Eqonex Limited

A securities class action has been filed against Eqonex Limited (EQOS) on behalf of a class consisting of all persons and entities that purchased or otherwise acquired Eqonex securities between March 7, 2022 through November 29, 2022.  This case has been filed in the USDC – S.D.N.Y.

Eqonex (formerly Diginex Limited) was a Singapore-domiciled digital assets financial services company which operated four business lines: Custody, Asset Management, Brokerage, and the Eqonex Exchange (the “Exchange”). Notably, the Custody business was composed of Digivault, a stand-alone digital asset custodian based in the United Kingdom (“U.K.”) which was the first one to be registered with U.K. Financial Conduct Authority (“FCA”), and the Exchange business facilitated the trading of products in BTC, ETH, BCH, USDC, USDT and EQONEX’s alleged utility token known as EQO through a purportedly “compliant, secure, fair, and equitable platform.”

On March 7, 2022, Eqonex announced a “strategic partnership” with Bifinity, a payments technology company affiliated with Binance and launched that same day, which initially focused on leveraging “Digivault as an FCA regulated custodian, strengthening the technology supporting the Eqonex Exchange, and expanding Bifinity’s geographical footprint through Eqonex’s licensing framework.” In addition, the two companies announced that they “will continue to engage in non-binding discussions to explore potential merger opportunities, subject to regulatory approval[,]” and “explore opportunities to grow EQONEX’s digital asset investment solutions business.” Under the partnership, Bifinity issued Eqonex a $36 million convertible loan facility (the “Loan”) in exchange for a right to appoint from within Bifinity, Eqonex’s CEO, Chief Financial Officer and Chief Legal Officer, as well as two members for Eqonex’s board.

The complaint alleges that, throughout the Class Period, Defendants made materially false and/or misleading statements, as well as failed to disclose material adverse facts about the Company’s business, operations, and prospects. Specifically, Defendants failed to disclose to investors that: (1) Defendants were not interested in leveraging the Exchange or deploying resources to strengthen that technology; (2) Eqonex had no way of paying Bifinity back pursuant to the Loan Agreement; (3) Bifinity and Binance had no intention of consummating a merger between Eqonex and Bifinity or Binance; and (4) as a result of the foregoing, Defendants’ positive statements about the Company’s business, operations, and prospects, were materially misleading and/or lacked a reasonable basis.

On August 15, 2022, Eqonex announced plans to exit the crypto exchange space, close the Exchange, and focus its resources on its Asset Management and Custody businesses. Despite the Exchange accounting for 79.9% of the Company’s revenues in the financial year ending March 31, 2022, Defendants assured investors that day that “proactively exiting the crowded exchange space is the right decision to deliver shareholder value” and “[o]ur Asset Management and Custody business, Digivault, have already made solid progress with the additional resources that we have allocated to them recently, and we are bullish about their prospects as we become an organization focused on these high-potential business areas.” That same day, in connection with the Exchange closing and in accordance with the Loan agreement, Bifinity granted Eqonex a waiver for the cessation of a major business and Eqonex agreed to increase its share charge of Digivault under the loan agreement from 24.9% to 100%.
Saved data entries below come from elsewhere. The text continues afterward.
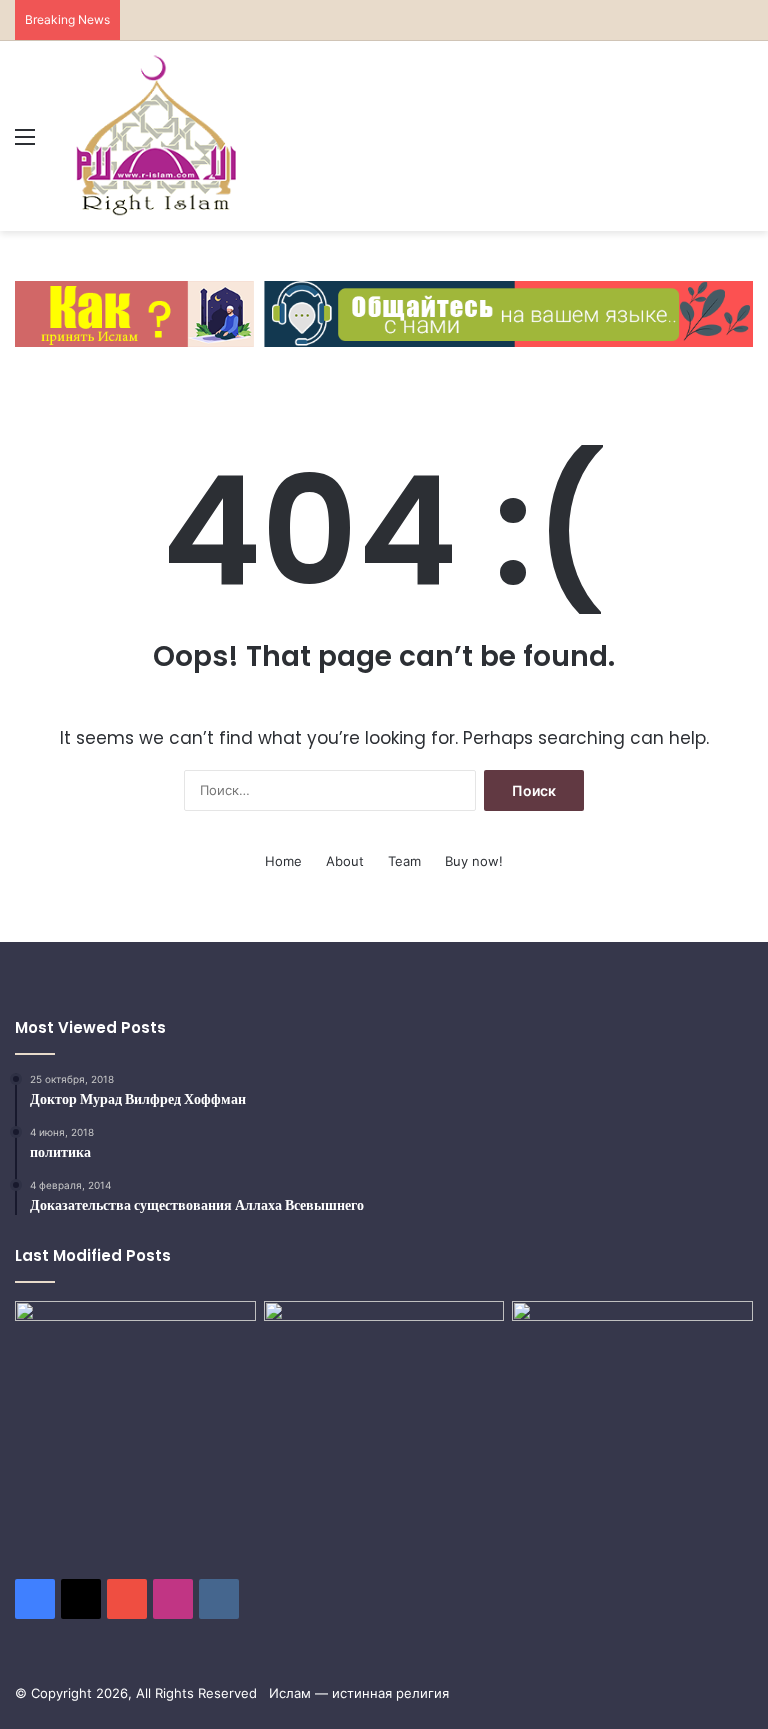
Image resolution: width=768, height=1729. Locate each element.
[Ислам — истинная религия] (156, 136)
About (345, 861)
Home (283, 861)
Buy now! (474, 861)
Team (404, 861)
On this news, Eqonex’s share price fell over 18% to close at $0.637 on August 17, 2022.

Then, on November 21, 2022, Eqonex disclosed that it was “currently in breach of certain provisions of the Loan Agreement and consequently seeking a waiver from Bifinity on such breaches” and “[b]ased on the working capital forecast prepared by management of the [Company], the financial resources available to the [Company] as of March 31, 2022 and up to [November 21, 2022] may not be sufficient to satisfy the working capital requirements of the [Company] for a period of twelve months from th[at] date … which may cast significant doubt on the Group’s ability to continue as a going concern.”

On this news, Eqonex’s share price plummeted over 48% to close at $0.141 on November 22, 2022.

Finally, before markets opened on November 29, 2022, Eqonex announced receipt of The Nasdaq Stock Market LLC (“NASDAQ”)’s Listing Qualifications department’s determination that the Company’s securities will be delisted from NASDAQ and that trading in those securities will be suspended at the opening of business on November 30, 2022.

On this news, Eqonex’s share price fell over 34% to close at $0.093 on November 29, 2022.